Anonymisation 2.0: Sharemind as a Tool for De-Identifying Personal Data - Part 2: Sharemind and anonymisation

In this two-part blog post, we are answering an often-asked question - is Sharemind anonymisation? Or is it something better? Is this comparison actually valid? Triin and Dan combine their legal and technical know-how to tell you more. If you missed the first part, you'll find it here.

Part 2: How does Sharemind work with anonymisation?

Sharemind is a platform for privacy-enhancing data analytics. Depending on its set-up and configuration, there are many ways in which Sharemind can be used to analyse de-identified information. When implemented in its maximum privacy mode, Sharemind enables anonymised processing of personal data. How does Sharemind achieve that?

Anonymous data vs anonymous processing

In part one of this blog post, we acknowledged that there are two well-known techniques to anonymisation - noise addition at the input level (anonymised database) and at the output level (anonymised query result). It is less known that in addition to anonymous databases and anonymous query results, anonymisation can also be achieved by means of anonymous processing. In that case, there is no suppression or noise needed - the underlying data remains intact and the anonymisation principle is applied at the processing level, not only to the data.
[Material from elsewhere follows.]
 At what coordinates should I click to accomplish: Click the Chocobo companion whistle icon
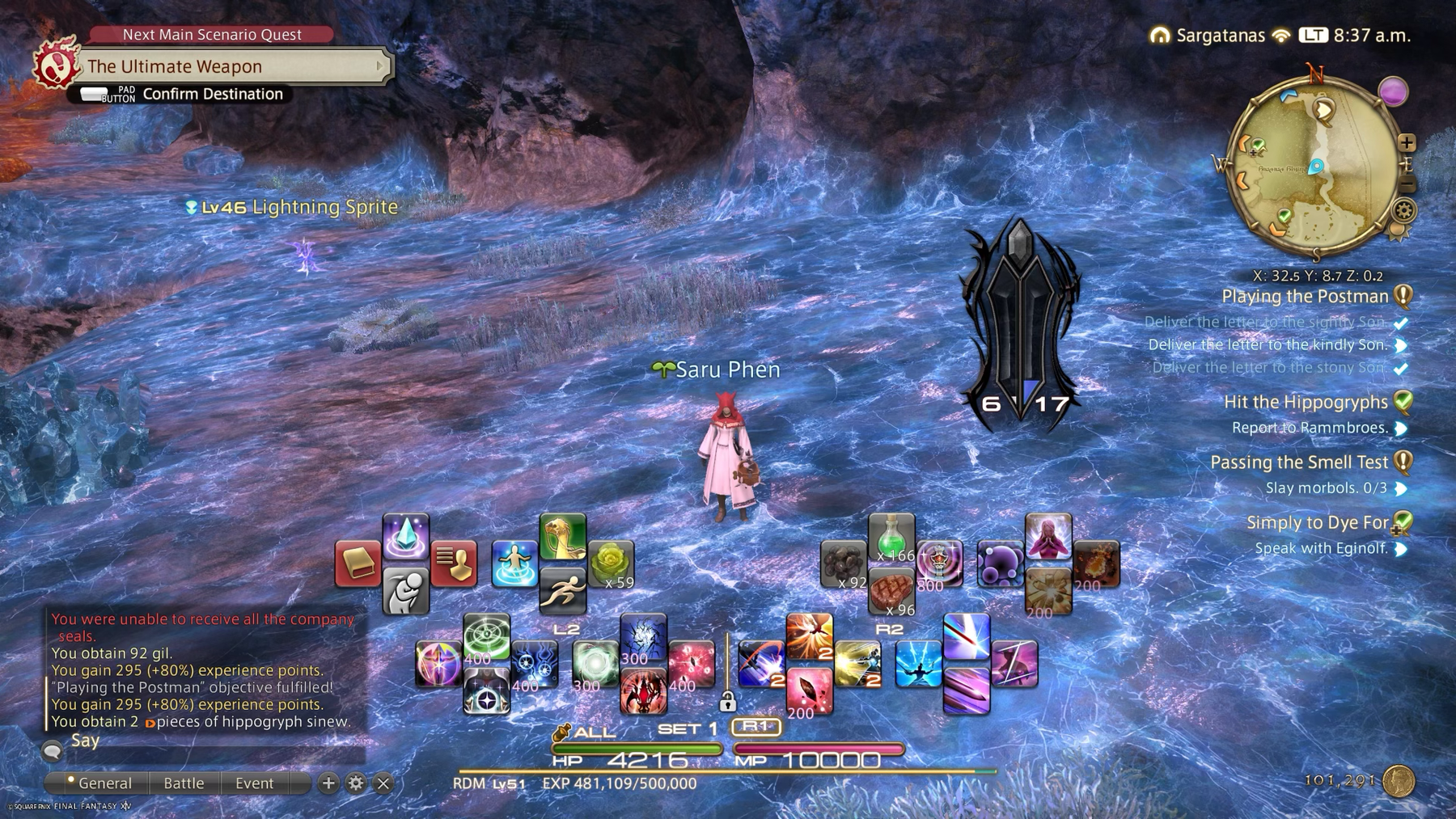click(564, 538)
There's a common technology we can use as an analogy. Secure channels on the internet provide end-to-end confidentiality and integrity. TLS (stands for Transport Layer Security) is a popular standard for such communications. When done properly, the content of the data exchanged through a secure channel can not be manipulated and data subjects cannot be identified. The sender can be sure that only the intended recipient can read the messages. However, secure communication is static - the data cannot be modified.

What if we could go a step further and also process data with end-to-end encryption?

Quick recap of Sharemind

Let's get a quick reminder of what Sharemind does.

Data owners encrypt the data and provide it to Sharemind without giving the Sharemind host access to the decryption key. This takes the reidentification capability out of the hands of the host. The unique selling point of Sharemind is the transformation of encrypted inputs into encrypted results without making the data available to Sharemind. For details on how this is done, look at the product pages.

This is true end-to-end security. From data owners to users with no middlemen seeing the values. Think of it like TLS for analytics. Or we could say that Sharemind provides PLS - Process Layer Security.

Or we could say that Sharemind provides PLS - Process Layer Security.

Furthermore, Sharemind provides remote audit and control capabilities that the Sharemind host cannot turn off. This is great for enforcing privacy policies and ensuring that only legitimate processing takes place.

Is Sharemind anonymisation?

Yes and no.

From a regulatory standpoint, Sharemind provides anonymisation guarantees (for example, in the meaning of the GDPR). Read more about why this is the case in part one of this blog post. Sharemind's use of encryption technology achieves de-identification throughout the data flow.

From a technical standpoint, Sharemind has properties that other anonymisation technologies cannot achieve. Let's look at the same service provider example we had in part one of this blog post.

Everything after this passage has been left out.